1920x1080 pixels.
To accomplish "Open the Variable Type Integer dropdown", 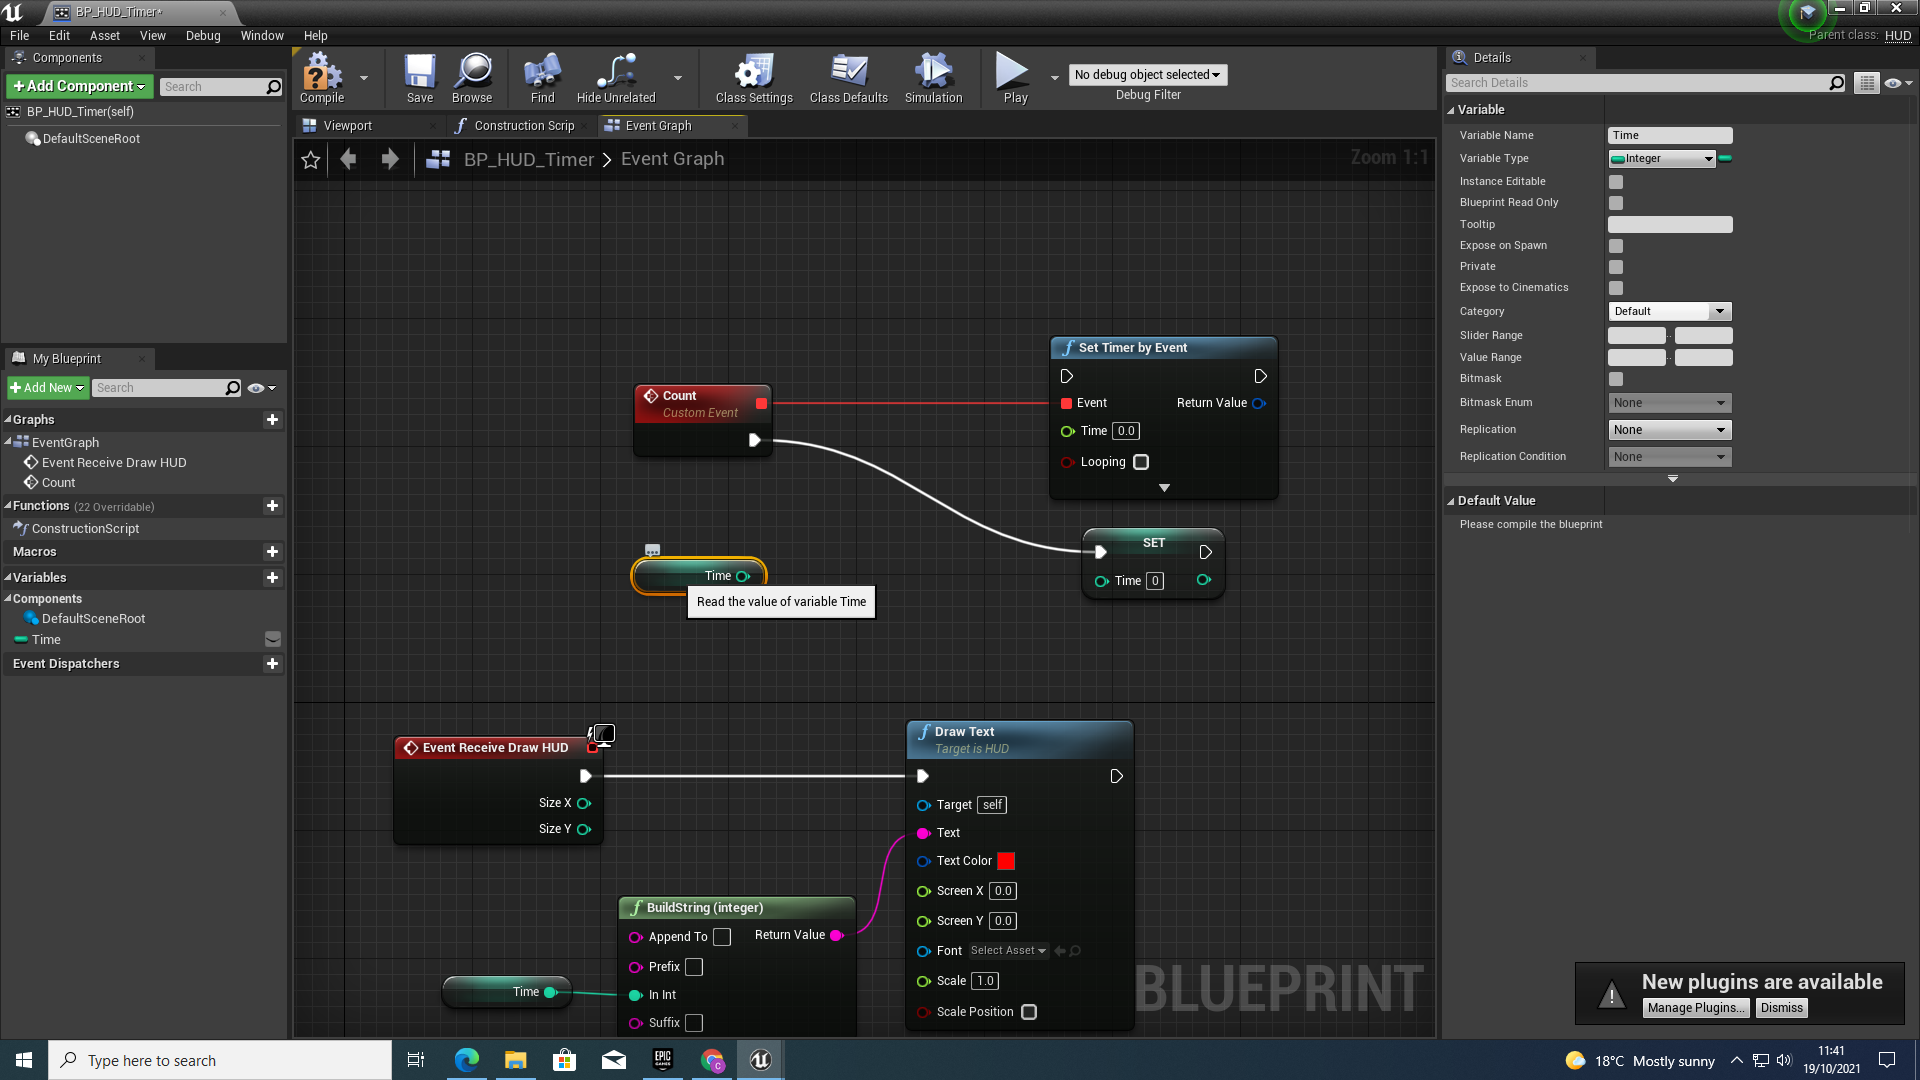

• • • • •

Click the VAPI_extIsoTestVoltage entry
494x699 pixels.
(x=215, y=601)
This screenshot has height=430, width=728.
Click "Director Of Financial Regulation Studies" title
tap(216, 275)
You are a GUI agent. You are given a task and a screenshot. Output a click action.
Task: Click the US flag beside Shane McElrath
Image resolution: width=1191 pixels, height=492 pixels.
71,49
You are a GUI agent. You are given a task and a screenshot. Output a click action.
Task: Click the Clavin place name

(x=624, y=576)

• • • • •

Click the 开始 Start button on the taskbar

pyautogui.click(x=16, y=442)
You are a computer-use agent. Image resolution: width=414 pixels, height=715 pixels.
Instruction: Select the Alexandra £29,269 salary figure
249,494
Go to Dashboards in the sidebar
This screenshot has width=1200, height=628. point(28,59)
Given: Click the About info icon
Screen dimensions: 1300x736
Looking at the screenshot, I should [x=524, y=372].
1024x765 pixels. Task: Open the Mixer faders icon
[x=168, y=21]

• • • • •

Exercise: Copy back exactly the lines above from the one containing "1920x1080 pixels." through the one containing "the Variable Type", and leave every picture behind.

Response:
1920x1080 pixels.
To accomplish "Open the Variable Type Integer dropdown", 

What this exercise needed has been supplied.